- **Travail à réaliser**
Veuillez transcrire fidèlement le passage du texte sur la vaccination contre les HPV au Cameroun, en commençant aux mots "Il se justifie" et en vous arrêtant après "de ce vaccin.".

━━━ Extrait du document

Jodelle Kayo, Positive Generation

Contacté par SciDev.Net, il fait savoir que ses enfants ne se feront pas vacciner. « Le peuple camerounais ne saurait nullement être un peuple de cobayes pour les grosses firmes pharmaceutiques », ajoute-t-il.
 
Il se justifie en affirmant que « plusieurs vidéos de mise en garde dont une du professeur Henri Joyeux, cancérologue et chirurgien français, circulent sur les réseaux sociaux pour dénoncer les effets secondaires de ce vaccin à base de Gardasil et de Cervarix ».
 
Et il conclut en disant que si un grand pays comme le Japon a arrêté de l’administrer, c’est qu’il est nécessaire de s’interroger sur l’efficacité de ce vaccin.
 
En effet, après avoir introduit ledit vaccin dans son programme de vaccination en 2010, le Japon avait dû le retirer trois ans plus tard du fait de certains effets secondaires observés chez certaines patientes.
 
Même son de cloche du côté d’Emile Toukam, un naturopathe bien connu pour ses réserves envers la médecine moderne. « Nous savons que le vaccin contient de l’aluminium et on a vu certains vaccins à base d’aluminium attaquer le cerveau », dit-il.
 
En conséquence, il conseille « aux Africains de ne pas accepter ce vaccin contre le cancer du col de l’utérus ; mais de faire plutôt les dépistages précoces et de se mettre sous traitement au besoin ». 
 

 
Point focal régional de la surveillance épidémiologie du ministère de la Santé publique dans la région de Douala, James Longsi estime que si la vaccination contre les HPV fait polémique au Cameroun, c’est parce qu’elle arrive juste à un moment où il y a une accumulation de préjugés sur la vaccination.

━━━━━━
━━━ Informations

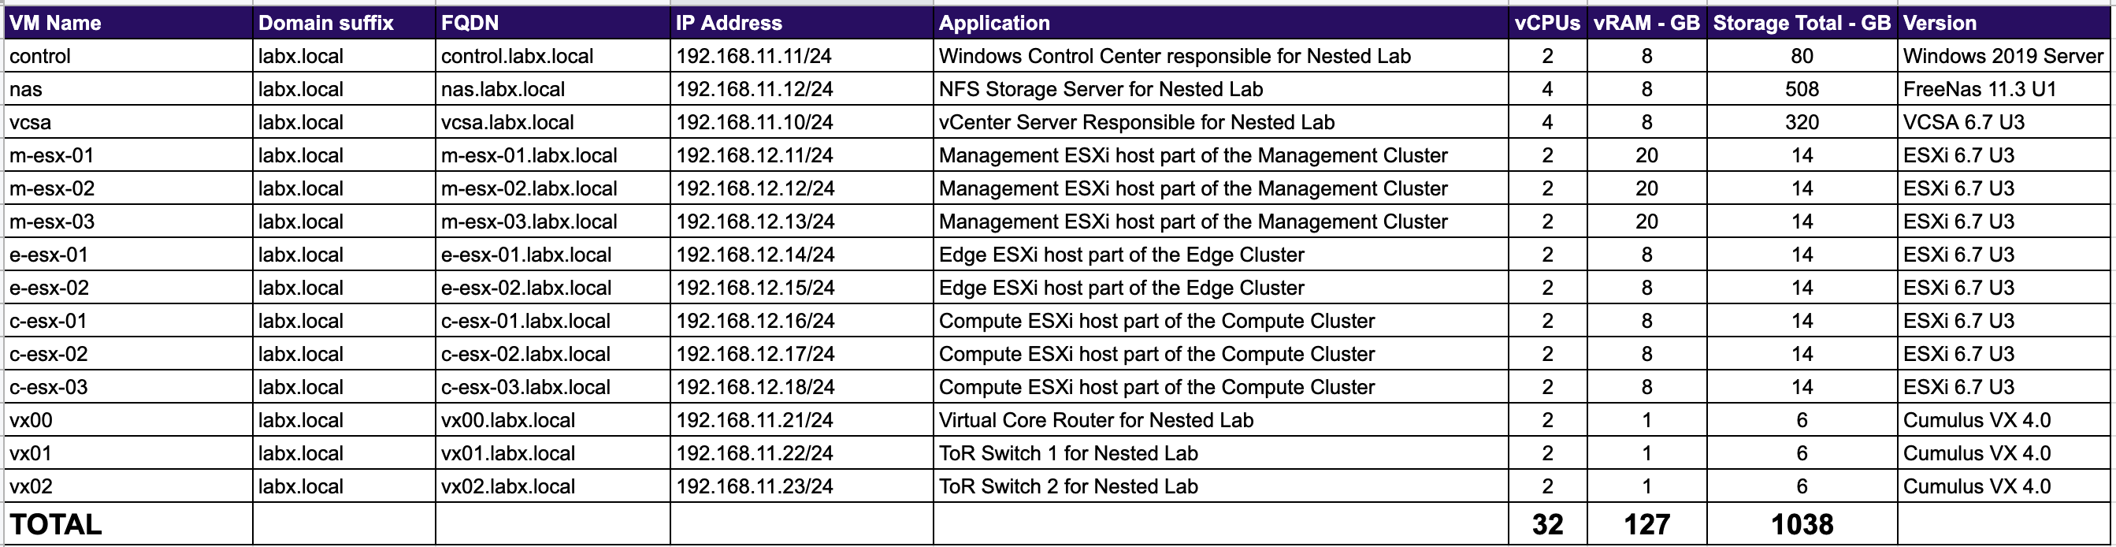The image size is (2116, 547).
Task: Click the Virtual Core Router application cell
Action: coord(1096,421)
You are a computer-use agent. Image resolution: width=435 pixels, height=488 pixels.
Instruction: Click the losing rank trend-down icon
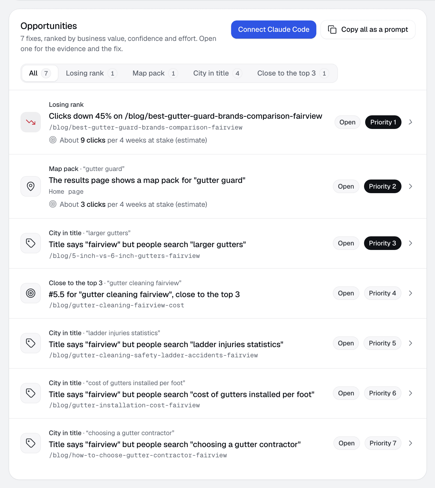[x=31, y=122]
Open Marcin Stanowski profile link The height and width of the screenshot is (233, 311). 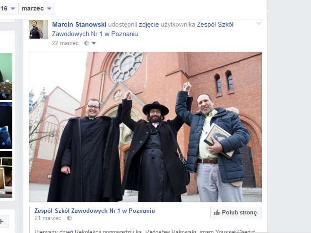[x=79, y=25]
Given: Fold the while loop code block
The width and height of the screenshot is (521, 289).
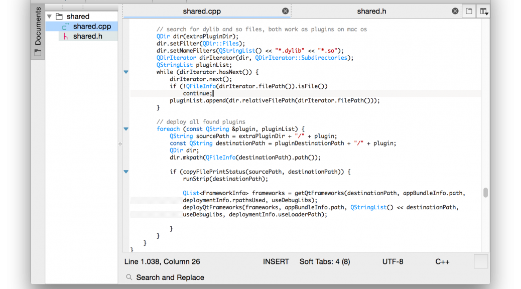Looking at the screenshot, I should [126, 72].
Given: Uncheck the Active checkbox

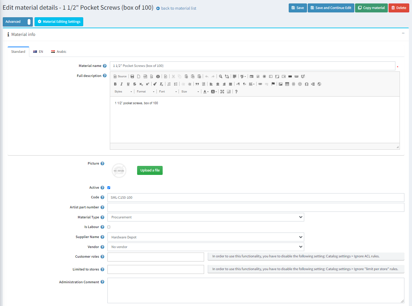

━━━━━━

- **Résultat obtenu**
Il se justifie en affirmant que « plusieurs vidéos de mise en garde dont une du professeur Henri Joyeux, cancérologue et chirurgien français, circulent sur les réseaux sociaux pour dénoncer les effets secondaires de ce vaccin à base de Gardasil et de Cervarix ».
 
Et il conclut en disant que si un grand pays comme le Japon a arrêté de l’administrer, c’est qu’il est nécessaire de s’interroger sur l’efficacité de ce vaccin.